An Azure NetApp Files snapshot only manipulates block pointers, creating a frozen, read-only view of a volume. By design, snapshots can't be modified, only deleted once they expire useful life on the system. Actual data blocks aren't copied, which leads to two efficiencies:
- Speed: Creating a snapshot is near-instantaneous. No matter the volume size, creating a snapshot takes only a few seconds. Reverting a volume to a snapshot is also near-instantaneous, supporting fast data recovery if you experience corruption or a malicious hijack event.
- Space: A snapshot consumes minimal storage space because it doesn't copy the data blocks of the entire volume. Two snapshots taken in sequence differ only by the blocks added or changed in the time interval between the two.

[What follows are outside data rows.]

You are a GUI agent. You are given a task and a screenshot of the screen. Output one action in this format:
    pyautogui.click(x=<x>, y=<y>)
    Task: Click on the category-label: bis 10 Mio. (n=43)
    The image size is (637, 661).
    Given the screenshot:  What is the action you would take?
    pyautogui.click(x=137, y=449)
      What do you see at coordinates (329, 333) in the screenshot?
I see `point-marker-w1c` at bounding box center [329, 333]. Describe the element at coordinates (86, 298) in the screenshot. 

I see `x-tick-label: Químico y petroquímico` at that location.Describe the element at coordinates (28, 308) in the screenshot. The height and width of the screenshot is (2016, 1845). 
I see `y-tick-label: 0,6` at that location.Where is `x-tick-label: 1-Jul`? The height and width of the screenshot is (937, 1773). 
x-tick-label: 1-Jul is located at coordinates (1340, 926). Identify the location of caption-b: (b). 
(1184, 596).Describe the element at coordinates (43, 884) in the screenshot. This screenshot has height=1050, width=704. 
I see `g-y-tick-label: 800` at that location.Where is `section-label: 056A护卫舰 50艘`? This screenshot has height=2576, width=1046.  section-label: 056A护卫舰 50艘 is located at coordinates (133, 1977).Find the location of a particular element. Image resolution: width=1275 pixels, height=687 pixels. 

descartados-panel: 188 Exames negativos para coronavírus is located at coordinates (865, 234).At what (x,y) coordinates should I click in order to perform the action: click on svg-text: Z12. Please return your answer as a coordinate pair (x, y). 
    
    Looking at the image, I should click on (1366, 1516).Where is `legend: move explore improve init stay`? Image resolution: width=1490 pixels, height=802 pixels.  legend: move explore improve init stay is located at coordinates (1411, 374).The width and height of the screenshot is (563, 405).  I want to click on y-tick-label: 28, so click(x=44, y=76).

You can create up to 255 snapshots per volume. Creating a snapshot doesn't impact volume performance.
You can create and maintain snapshots in two ways:
- Manual: Create on-demand snapshots by using the Azure portal, Azure CLI, Azure PowerShell, or Azure REST API.
- Automatic: Automate snapshot creation by using snapshot policies or create VM-consistent snapshots with Cloud Backup for Virtual Machines. You can set up snapshot policies by using the Azure portal, Azure CLI, Azure PowerShell, or Azure REST API.
The point of creating volume snapshots is to recover data that is corrupted or accidentally deleted, overwritten, or modified. Azure NetApp Files gives you three ways to recover data by using snapshots:
- Restore one or more files or directories from a snapshot.
- Restore a snapshot to a new volume. This method is called cloning the volume because you're creating an identical copy of the volume in a new location.
- Restore a snapshot in-place. This method is called reverting the volume, because it returns the volume to the state it was in when you created the snapshot.
Replication
Cross-zone replication: Azure NetApp Files replication can provide data protection through cross-zone volume replication. You can asynchronously replicate data from an Azure NetApp Files volume in one zone (source) to another Azure NetApp Files volume in another zone within the same region (destination). If there's a zone outage or disaster, cross-zone replication enables you to fail over your critical applications.
Cross-region replication: Azure NetApp Files replication provides data protection through cross-region volume replication. You can asynchronously replicate data from an Azure NetApp Files volume in one region (source) to another Azure NetApp Files volume (destination) in another region (destination). This capability enables you to fail over your critical applications if there's a region-wide outage or disaster.
Integration with Azure VMware Solution
Azure NetApp Files improves utilization of AVS resources, lowers total cost of ownership (TCO), and delivers advanced data management functionality.
As business needs change, Azure NetApp Files storage can be scaled independently of AVS compute, optimizing TCO. Azure NetApp Files offloads I/O and memory from AVS hosts that can improve AVS performance and free up resources for other VMs.
Azure NetApp Files delivers enterprise grade performance, availability, and data management. Efficient snapshots and clones can rapidly create copies and protect data. Cross-zonal and cross-region replication enables integrated backup and disaster recovery for AVS VMs.